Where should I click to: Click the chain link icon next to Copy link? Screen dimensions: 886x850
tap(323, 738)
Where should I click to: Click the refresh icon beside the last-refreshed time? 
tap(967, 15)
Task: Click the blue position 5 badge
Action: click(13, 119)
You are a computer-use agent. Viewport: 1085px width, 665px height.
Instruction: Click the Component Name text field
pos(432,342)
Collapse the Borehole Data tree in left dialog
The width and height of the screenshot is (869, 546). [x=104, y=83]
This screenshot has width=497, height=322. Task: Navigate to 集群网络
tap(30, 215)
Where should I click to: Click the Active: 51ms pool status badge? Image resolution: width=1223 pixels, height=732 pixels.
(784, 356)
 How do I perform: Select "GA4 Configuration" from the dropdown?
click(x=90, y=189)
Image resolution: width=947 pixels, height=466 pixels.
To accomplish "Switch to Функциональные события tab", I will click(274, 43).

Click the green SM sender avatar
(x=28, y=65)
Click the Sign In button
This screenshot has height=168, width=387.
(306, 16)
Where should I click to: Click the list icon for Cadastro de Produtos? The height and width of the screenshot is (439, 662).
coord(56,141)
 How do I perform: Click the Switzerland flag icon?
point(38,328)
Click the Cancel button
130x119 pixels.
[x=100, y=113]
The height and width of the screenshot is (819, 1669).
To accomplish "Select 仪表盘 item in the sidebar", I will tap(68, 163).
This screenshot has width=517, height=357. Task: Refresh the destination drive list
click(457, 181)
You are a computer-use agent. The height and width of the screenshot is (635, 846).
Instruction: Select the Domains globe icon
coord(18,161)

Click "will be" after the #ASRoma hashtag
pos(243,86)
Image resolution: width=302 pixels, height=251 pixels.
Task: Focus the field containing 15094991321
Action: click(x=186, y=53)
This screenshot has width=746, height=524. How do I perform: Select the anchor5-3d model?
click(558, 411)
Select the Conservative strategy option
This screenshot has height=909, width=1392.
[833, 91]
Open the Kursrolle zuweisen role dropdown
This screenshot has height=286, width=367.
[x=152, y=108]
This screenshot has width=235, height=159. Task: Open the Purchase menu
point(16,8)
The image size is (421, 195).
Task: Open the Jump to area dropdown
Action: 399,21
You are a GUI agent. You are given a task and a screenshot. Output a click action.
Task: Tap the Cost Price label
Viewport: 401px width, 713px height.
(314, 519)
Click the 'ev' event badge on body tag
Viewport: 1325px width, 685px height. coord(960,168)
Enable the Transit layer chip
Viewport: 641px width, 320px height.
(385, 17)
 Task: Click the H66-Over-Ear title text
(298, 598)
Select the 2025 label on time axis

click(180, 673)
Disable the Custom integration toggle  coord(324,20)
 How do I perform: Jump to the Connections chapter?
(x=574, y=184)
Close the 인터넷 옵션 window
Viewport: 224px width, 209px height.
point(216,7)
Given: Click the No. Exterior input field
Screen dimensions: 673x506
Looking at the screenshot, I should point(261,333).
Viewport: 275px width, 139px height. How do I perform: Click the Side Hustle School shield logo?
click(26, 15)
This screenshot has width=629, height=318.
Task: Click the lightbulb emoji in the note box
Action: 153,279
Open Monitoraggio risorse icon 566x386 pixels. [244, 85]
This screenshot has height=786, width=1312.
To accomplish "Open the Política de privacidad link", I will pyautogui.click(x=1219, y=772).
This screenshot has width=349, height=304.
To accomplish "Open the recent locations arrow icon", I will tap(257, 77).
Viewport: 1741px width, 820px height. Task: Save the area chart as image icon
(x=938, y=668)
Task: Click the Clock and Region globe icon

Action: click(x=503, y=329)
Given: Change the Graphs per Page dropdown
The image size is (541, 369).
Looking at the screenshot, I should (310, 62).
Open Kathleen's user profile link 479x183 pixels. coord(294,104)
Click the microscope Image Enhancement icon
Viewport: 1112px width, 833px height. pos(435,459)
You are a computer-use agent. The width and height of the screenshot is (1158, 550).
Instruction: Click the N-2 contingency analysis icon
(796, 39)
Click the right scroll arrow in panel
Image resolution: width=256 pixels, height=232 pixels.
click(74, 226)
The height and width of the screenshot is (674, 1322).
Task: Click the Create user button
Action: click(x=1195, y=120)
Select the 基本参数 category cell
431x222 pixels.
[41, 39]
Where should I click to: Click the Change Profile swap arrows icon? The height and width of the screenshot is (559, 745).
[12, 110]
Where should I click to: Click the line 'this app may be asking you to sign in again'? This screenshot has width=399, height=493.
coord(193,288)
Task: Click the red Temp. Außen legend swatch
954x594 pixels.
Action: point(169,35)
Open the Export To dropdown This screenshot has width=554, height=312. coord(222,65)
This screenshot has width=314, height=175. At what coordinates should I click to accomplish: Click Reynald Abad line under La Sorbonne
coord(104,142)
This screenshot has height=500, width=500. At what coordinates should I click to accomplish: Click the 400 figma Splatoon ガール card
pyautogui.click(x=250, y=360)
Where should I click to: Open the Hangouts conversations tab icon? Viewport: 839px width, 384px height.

TASK PROMPT | Only a number belongs in the answer: state how many lines of the entries above hold "computer".

RESPONSE TO THIS EXERCISE | 3